Exercise description: Find each line of the entries with the string "computer", please, and copy it.

Items from a dataset
* * * *
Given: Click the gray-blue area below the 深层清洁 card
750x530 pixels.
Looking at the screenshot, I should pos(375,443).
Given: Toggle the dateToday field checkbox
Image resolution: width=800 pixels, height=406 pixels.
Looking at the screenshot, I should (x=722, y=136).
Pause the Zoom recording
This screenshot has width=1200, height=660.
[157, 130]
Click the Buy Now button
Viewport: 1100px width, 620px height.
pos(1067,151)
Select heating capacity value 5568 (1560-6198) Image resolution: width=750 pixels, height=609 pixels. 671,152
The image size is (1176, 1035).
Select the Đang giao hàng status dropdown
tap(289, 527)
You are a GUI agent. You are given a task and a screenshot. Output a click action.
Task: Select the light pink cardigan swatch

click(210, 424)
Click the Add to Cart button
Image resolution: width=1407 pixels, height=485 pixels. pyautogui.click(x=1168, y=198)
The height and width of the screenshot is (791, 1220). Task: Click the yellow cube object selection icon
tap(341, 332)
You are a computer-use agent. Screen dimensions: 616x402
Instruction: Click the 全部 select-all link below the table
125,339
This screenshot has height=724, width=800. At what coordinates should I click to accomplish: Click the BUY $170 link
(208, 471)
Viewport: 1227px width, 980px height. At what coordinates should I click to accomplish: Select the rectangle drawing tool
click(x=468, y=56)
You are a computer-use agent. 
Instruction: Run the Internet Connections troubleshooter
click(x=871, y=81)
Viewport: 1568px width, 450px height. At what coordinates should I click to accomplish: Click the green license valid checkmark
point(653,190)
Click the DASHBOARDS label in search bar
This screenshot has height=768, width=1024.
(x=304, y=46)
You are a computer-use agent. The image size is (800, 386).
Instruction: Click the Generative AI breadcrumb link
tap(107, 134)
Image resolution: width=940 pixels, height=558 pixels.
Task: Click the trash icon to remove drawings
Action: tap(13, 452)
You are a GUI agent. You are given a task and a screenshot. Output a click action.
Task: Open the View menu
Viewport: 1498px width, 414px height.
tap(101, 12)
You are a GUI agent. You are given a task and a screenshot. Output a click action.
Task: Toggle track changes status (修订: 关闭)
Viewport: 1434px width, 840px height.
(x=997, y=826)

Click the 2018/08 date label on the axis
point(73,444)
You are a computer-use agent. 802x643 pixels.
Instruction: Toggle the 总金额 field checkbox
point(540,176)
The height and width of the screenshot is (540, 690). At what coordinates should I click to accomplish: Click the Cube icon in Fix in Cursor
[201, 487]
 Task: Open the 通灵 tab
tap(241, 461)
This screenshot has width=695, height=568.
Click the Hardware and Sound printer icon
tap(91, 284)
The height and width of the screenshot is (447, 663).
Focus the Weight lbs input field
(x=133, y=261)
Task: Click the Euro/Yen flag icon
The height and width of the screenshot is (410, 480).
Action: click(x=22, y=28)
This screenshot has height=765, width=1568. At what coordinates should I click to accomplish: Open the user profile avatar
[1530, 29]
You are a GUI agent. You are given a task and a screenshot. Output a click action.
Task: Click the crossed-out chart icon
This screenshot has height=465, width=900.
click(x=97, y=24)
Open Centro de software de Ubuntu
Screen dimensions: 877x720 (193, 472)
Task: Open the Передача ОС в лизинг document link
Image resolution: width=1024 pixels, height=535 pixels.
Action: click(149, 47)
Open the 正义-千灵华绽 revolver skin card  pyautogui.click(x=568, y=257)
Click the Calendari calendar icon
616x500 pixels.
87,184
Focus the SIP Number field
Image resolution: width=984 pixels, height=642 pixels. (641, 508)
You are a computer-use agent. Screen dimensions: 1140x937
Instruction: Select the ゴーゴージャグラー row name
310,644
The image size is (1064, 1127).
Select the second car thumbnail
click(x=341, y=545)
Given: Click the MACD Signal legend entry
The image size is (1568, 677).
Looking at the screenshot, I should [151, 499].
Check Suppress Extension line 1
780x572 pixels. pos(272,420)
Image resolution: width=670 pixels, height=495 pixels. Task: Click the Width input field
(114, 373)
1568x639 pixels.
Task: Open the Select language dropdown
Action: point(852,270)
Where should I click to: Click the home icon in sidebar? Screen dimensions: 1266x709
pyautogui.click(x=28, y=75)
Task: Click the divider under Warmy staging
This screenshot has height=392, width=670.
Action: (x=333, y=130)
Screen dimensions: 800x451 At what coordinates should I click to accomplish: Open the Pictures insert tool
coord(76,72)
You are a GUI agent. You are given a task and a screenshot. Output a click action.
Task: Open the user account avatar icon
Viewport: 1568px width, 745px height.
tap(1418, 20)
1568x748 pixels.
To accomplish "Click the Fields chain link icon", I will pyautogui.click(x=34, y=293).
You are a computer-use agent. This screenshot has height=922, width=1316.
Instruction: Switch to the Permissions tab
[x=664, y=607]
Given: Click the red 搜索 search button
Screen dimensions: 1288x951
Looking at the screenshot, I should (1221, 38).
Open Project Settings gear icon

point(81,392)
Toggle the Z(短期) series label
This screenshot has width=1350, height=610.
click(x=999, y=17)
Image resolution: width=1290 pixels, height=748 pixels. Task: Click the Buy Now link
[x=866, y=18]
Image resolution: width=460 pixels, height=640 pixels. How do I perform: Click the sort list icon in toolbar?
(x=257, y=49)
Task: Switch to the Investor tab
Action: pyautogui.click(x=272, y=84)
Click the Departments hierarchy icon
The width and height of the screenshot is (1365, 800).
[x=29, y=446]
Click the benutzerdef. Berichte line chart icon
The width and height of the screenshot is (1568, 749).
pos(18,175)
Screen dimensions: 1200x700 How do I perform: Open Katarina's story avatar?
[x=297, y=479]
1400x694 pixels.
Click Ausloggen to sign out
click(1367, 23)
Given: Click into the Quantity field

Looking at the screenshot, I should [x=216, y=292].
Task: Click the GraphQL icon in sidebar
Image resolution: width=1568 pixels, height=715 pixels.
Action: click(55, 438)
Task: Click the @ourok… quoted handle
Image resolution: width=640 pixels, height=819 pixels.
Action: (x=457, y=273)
* * * *
Result for this exercise:
You are a computer-use agent. Screen dimensions: 616x402
You are a computer-use agent. 
You are a computer-use agent. The image size is (800, 386).
You are a computer-use agent. 802x643 pixels.
You are a computer-use agent. Screen dimensions: 1140x937
You are a computer-use agent. This screenshot has height=922, width=1316.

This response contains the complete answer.